Material shown ->
--

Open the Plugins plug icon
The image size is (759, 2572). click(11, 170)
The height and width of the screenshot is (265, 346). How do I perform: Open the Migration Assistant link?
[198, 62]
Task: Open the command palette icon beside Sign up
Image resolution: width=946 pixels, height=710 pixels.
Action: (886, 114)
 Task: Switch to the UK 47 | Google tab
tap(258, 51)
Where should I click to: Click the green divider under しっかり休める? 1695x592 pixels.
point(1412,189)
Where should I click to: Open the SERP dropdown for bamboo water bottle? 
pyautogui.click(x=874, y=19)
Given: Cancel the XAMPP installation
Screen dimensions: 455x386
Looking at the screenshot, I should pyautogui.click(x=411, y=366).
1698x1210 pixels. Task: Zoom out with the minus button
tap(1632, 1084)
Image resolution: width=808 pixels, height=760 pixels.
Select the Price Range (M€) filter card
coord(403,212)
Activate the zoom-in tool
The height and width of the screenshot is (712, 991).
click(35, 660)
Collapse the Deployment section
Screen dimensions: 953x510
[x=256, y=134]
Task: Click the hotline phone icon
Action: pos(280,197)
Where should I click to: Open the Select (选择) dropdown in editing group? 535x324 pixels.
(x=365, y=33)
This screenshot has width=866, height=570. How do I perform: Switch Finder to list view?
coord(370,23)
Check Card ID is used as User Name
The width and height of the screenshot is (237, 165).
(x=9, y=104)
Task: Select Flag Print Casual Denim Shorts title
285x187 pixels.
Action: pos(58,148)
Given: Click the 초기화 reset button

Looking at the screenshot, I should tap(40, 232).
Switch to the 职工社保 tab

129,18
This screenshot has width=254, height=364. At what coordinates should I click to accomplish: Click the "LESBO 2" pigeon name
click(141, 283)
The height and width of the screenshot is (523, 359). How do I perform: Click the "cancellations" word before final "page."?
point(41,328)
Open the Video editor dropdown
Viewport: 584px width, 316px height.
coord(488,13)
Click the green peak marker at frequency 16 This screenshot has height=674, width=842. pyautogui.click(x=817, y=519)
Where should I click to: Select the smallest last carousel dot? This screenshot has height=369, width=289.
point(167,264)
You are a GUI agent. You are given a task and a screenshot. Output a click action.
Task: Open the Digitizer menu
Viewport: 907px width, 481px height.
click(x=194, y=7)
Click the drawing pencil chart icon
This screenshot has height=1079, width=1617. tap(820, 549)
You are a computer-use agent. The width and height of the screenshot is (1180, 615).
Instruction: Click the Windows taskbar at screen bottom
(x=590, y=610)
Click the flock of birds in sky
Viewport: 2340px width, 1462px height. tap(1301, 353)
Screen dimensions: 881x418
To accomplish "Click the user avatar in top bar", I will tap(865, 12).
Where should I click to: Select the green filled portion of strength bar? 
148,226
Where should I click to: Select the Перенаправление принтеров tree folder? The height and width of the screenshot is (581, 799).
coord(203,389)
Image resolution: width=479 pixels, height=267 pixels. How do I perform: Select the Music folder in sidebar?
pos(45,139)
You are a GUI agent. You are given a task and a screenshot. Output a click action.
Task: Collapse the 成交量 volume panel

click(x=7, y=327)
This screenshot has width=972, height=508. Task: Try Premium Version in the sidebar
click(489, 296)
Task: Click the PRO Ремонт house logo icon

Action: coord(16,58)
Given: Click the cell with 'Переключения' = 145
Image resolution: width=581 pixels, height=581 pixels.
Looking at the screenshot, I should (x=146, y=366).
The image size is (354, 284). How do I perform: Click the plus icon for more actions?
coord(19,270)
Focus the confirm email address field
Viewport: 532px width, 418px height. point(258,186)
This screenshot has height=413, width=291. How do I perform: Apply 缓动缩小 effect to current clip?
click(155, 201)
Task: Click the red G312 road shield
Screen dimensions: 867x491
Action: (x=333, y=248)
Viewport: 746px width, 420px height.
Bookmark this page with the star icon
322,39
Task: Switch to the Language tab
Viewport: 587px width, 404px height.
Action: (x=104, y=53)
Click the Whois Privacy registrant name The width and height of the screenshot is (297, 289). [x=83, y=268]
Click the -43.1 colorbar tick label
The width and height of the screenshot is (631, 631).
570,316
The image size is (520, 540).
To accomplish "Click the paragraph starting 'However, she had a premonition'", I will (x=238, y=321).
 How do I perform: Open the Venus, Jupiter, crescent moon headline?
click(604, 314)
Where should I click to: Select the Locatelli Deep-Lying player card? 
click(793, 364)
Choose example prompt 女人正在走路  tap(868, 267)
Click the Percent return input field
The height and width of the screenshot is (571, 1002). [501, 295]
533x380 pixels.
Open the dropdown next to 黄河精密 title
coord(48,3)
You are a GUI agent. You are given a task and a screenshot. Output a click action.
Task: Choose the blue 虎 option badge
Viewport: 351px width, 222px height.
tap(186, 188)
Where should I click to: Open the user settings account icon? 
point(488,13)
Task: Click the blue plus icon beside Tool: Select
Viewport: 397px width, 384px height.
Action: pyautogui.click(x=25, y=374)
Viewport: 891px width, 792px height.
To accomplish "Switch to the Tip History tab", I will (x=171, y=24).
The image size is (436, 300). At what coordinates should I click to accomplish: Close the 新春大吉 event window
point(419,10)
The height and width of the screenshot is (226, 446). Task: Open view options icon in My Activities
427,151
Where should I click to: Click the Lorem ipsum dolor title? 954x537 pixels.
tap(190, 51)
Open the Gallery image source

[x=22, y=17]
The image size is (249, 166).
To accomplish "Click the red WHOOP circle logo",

--

Work task ->
Copy every line from the records above that contains the word "Choose".

Your solution ->
Choose example prompt 女人正在走路  tap(868, 267)
Task: Choose the blue 虎 option badge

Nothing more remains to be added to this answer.